MASHUOA / HiTMaP

An R package of High-resolution Informatics Toolbox for Maldi-imaging Proteomics
GNU General Public License v3.0
15 stars 12 forks source link

Large MSI file compatibility issue #2

Closed xiweifan closed 7 months ago

xiweifan commented 3 years ago

Hi George,

I am Xiwei. Thank you for your help I have successfully run the program using one of my samples. However, it seems unfriendly to another sample since it is a bit large (The ibd file is about 1.6G, I used 20um pixel size). I have tried to use 700G memory with only 1 thread but it still failed because the software reached the memory limit.

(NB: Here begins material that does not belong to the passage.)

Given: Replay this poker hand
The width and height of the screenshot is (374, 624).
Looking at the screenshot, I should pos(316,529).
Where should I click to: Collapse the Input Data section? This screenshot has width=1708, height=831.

I noticed that you have updated another peak picking method. I am wondering if it is helpful to solve the problem? Is it available in singularity now? Or is there any other way to solve this problem? Maybe running every step in a different job file would be better?

Many thanks, Xiwei

MASHUOA commented 3 years ago

Hi, Xiwei Yes, I've rewritten the peak picking method. A "Default" method is available to bin the data using a native peak picking function. The cardinal peak picking function will keep the m/z in a sparse data frame until it gets aligned. But this is not very RAM friendly since we want to perform the peak alignment within the selected region (rather than the whole image) to reduce the misalignment. Can you confirm if it is the segmentation step that requires an extra-large RAM space? If that's the case, you will need to force the segmentation to use top features to conduct the pixel clustering. I will incorporate this function shortly and let you know when this is finished.

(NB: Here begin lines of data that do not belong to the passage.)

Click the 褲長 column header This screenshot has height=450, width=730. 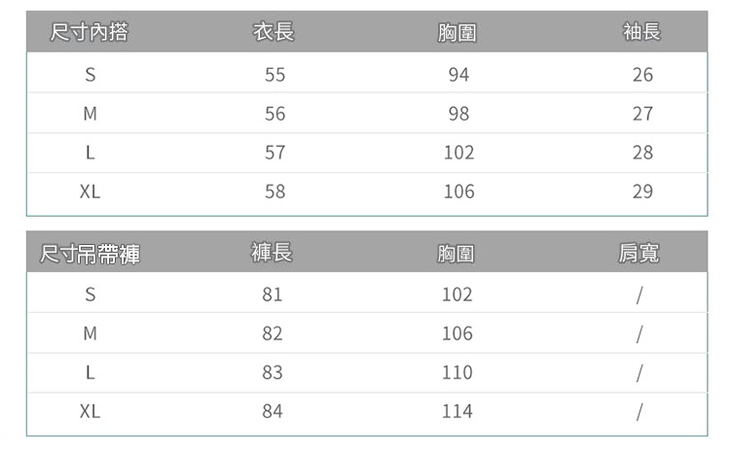[272, 254]
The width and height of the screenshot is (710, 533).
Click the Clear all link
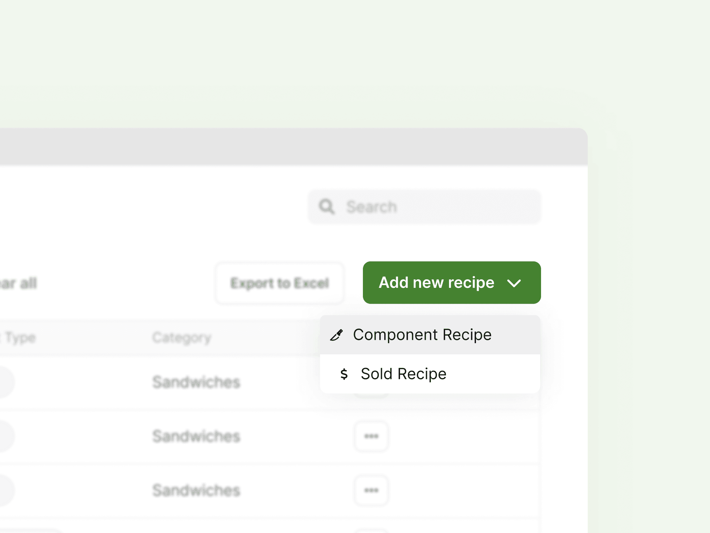pos(18,283)
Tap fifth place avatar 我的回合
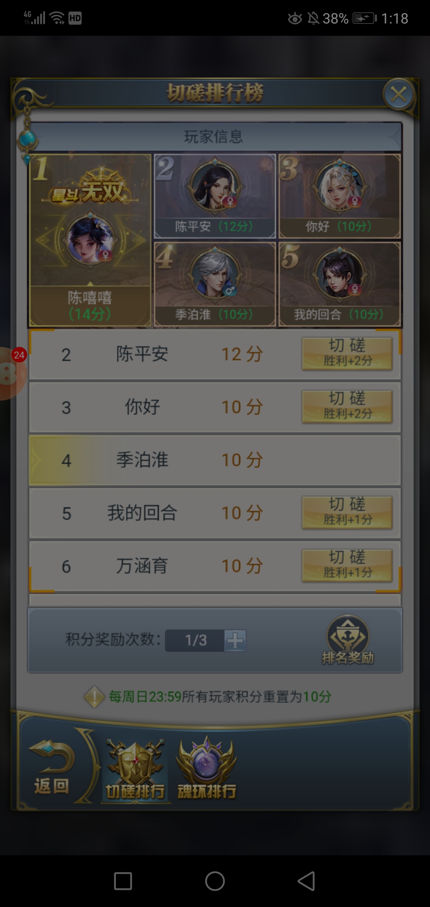430x907 pixels. pos(340,274)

xiweifan commented 3 years ago

Hi George,

Thank you so much for your update! Indeed the problem was caused by cardinal and Biocparallel. The RAM is not enough when I tried to run the below commands alone (1.6GB ibd database, 1.2TB RAM and 1Thread), I believe those codes are solely for Data pre-processing and proteomics annotation:

datafile=c("XXX/XXX.imzML") wd="~/expdata/" library(HiTMaP) imaging_identification(Thread=1,datafile=paste0(wd,datafile),Digestion_site="trypsin", Fastadatabase="uniprot-proteome_up000005640 human.fasta",output_candidatelist=T,use_previous_candidates=T, preprocess=list(force_preprocess=TRUE, use_preprocessRDS=TRUE, smoothSignal=list(method="Disable"), reduceBaseline=list(method="Disable"), peakPick=list(method="adaptive"), peakAlign=list(tolerance=5, units="ppm"), normalize=list(method=c("rms","tic","reference")[1],mz=1)), spectra_segments_per_file=2,ppm=5,FDR_cutoff = 0.05,IMS_analysis=T, plot_cluster_image_grid=F)

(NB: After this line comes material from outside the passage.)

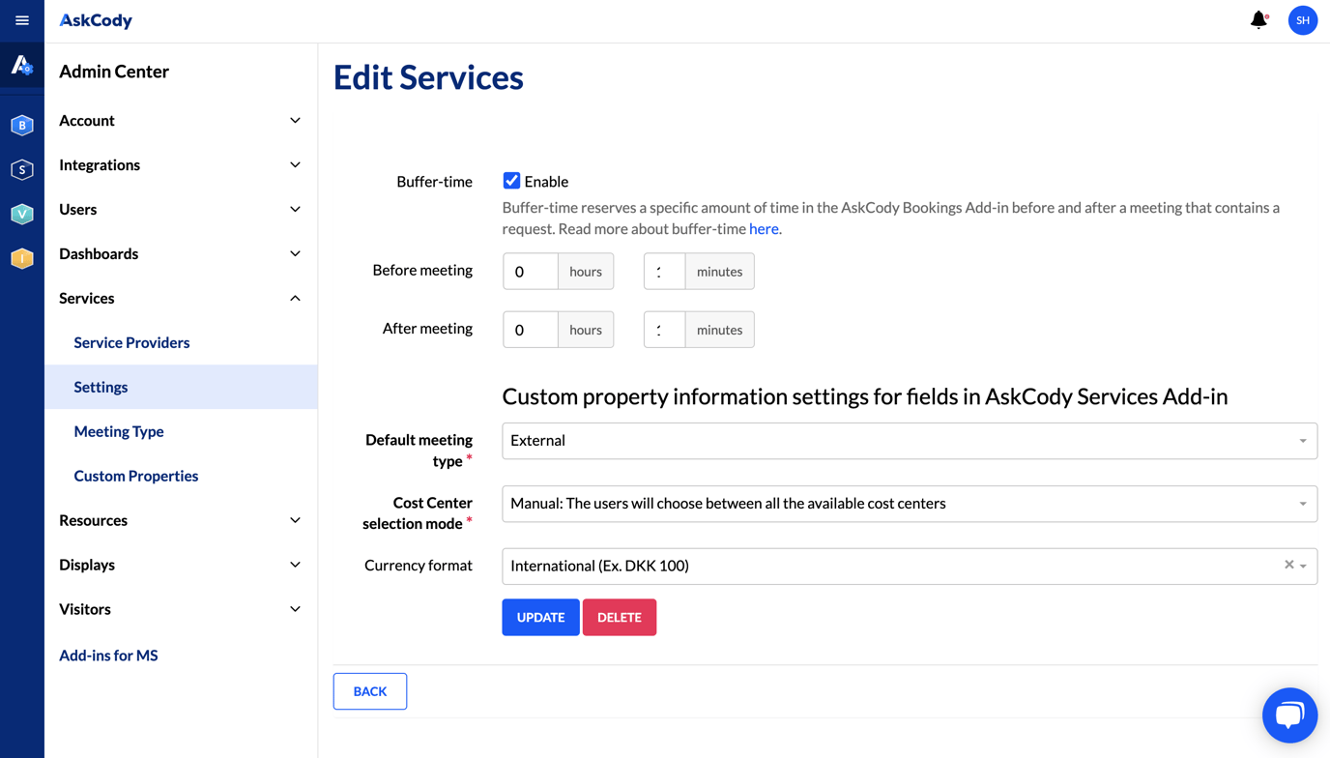This screenshot has height=758, width=1330.
Task: Click the Before meeting hours field
Action: [x=530, y=272]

However, as a software user, I figured out several ways to optimize the file size, including using peak list option, rather than whole spectra in Bruker software to export the imzML file. Limiting the area of the region of interest could also significantly reduce the RAM and process pressure, etc. I have successfully run several examples till now. 300MB ibd file required 346GB RAM, 76MB ibd file required 213GB RAM. Hope this will help other users to accommodate their projects.

As an HPC user, it is appreciated that the updated features can be contained in the docker file so we can use a singularity image to run the program. Thank you so much, and congratulations on your impressive work again!

Thanks, Xiwei

MASHUOA commented 3 years ago

HI, XIwei, I've edited the title of this issue in a clearer way for other readers. I've made the changes to improve the large MSI file statistical analysis performance. Before the PCS/SKM/SCC segmentation analysis, a subset of representative features will be generated through alignment and filtering, covering the major variance but with less size. I've built the Docker image using the latest packages and assigned the tag as mashuoa/hitmap:largefile. Could you please advise me if that can helps with the memory and go through the pipeline?

xiweifan commented 3 years ago

Hi George,

Thank you so much for your timely update! I will have a test ASAP.

Meanwhile, I am wondering if the imaging rendering function also got some little bug? Since I can only produce individual cluster ion images but I can not open the R plot.pdf ( Rplots.pdf ) since the software said there is nothing inside.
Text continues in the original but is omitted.